This question tests how buoyancy affects force measurements. When the object is submerged, it experiences an upward buoyant force F_B = ρ_fluid × V × g = (0.79 g/mL)(60 mL)(9.8 m/s²) = (0.79 × 10³ kg/m³)(60 × 10⁻⁶ m³)(9.8 m/s²) = 0.465 N. This buoyant force reduces the apparent weight, so the sensor reading decreases by this amount. Choice C incorrectly claims buoyancy exists only for floating objects, but all submerged objects experience buoyant force regardless of whether they sink or float. To find the change in force sensor reading, calculate the buoyant force and subtract it from the object's weight in air.

This question tests the mathematical expression for buoyant force. The buoyant force equals the weight of displaced fluid: F_B = ρ_fluid × V_displaced × g. For a cube with 3.0 cm sides, the volume is V = (3.0 cm)³ = 27 cm³ = 27 × 10⁻⁶ m³. Therefore, F_B = ρg(3.0 cm)³, where proper unit conversion is implied. Choice A incorrectly uses linear dimension instead of volume, while choice B uses area instead of volume. When calculating buoyant force, always use the three-dimensional volume of the displaced fluid, not linear or area measurements.

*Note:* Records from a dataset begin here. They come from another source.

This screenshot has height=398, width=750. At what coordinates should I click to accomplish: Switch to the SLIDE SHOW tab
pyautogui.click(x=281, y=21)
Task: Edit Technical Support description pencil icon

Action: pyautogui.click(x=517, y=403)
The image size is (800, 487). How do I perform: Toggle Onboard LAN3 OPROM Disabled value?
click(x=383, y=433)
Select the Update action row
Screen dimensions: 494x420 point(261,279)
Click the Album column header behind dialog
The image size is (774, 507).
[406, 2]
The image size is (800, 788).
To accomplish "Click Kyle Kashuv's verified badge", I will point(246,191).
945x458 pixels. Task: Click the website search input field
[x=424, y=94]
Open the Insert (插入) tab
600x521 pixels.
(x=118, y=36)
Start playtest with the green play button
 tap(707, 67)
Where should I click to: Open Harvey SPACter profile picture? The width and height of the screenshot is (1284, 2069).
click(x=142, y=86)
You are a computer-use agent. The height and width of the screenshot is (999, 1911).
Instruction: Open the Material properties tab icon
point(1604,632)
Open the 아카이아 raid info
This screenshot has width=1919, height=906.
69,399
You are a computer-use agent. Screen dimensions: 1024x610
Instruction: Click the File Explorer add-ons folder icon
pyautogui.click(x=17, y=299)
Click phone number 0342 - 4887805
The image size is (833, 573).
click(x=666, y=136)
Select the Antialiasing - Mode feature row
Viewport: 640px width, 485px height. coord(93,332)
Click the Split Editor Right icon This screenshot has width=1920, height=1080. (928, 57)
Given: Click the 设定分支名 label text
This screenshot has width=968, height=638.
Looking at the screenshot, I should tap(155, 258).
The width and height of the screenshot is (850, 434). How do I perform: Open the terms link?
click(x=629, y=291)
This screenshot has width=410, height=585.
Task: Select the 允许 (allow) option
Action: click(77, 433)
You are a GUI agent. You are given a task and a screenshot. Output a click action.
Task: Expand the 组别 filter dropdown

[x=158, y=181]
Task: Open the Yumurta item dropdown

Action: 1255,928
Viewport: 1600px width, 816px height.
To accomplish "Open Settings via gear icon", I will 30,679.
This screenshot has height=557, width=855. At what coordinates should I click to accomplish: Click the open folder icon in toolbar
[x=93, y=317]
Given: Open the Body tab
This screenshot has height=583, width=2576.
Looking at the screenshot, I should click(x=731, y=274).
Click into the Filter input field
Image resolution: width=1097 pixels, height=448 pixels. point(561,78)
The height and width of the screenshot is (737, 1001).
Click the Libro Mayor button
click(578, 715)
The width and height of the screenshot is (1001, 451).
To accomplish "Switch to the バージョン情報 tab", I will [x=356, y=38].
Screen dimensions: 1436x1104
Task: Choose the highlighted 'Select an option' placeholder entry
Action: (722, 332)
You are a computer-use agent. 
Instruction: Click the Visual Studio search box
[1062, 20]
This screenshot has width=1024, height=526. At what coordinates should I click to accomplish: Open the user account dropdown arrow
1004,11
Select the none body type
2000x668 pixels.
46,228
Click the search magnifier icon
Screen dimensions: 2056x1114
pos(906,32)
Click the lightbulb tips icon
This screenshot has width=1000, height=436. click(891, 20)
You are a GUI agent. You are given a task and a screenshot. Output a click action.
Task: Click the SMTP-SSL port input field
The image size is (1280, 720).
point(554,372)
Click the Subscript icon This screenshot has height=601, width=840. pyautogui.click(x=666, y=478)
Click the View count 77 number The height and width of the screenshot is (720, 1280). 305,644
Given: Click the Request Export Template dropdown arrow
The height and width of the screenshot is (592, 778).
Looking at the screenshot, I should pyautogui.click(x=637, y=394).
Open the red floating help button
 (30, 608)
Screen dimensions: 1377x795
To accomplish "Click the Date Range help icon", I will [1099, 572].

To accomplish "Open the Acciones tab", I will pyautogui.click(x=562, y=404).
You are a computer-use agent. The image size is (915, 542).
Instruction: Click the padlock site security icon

This question tests buoyant force on rigid objects at varying depths. For a rigid, sealed case that maintains constant volume, the buoyant force F_B = ρ_fluid × V_case × g remains constant as long as the fluid density is uniform. The displaced volume doesn't change because the case is rigid, and seawater density is approximately uniform over moderate depth ranges. Choice A incorrectly suggests buoyant force increases with the increasing pressure at depth, but pressure affects only compressible objects' volumes. For incompressible objects in uniform fluids, buoyant force is independent of depth—only the surrounding pressure increases.

This question tests the effect of hydrostatic pressure on compressible objects. As depth increases, external pressure on the balloon increases according to P = P₀ + ρgh. This increased external pressure compresses the gas inside the balloon, reducing its volume according to Boyle's law (PV = constant at constant temperature). The balloon shrinks until internal pressure matches the higher external pressure. Choice B incorrectly suggests volume increases with depth, which would require internal pressure to somehow decrease. For flexible containers with compressible contents, increasing depth always causes volume reduction due to the higher surrounding pressure.

This question tests Pascal's principle in a closed hydraulic system. Pascal's principle states that pressure changes are transmitted equally throughout an incompressible fluid. The pressure increase of 40 kPa in Syringe 1 is transmitted unchanged to Syringe 2. The force on Syringe 2's plunger is F₂ = ΔP × A₂ = (40 × 10³ Pa)(0.5 × 10⁻⁴ m²) = 2.0 N. Choice C incorrectly suggests pressure concentrates in narrower plungers, but pressure is a scalar quantity that doesn't depend on geometry in static fluids. In hydraulic systems, pressure is constant throughout, but forces vary proportionally with piston areas, creating mechanical advantage.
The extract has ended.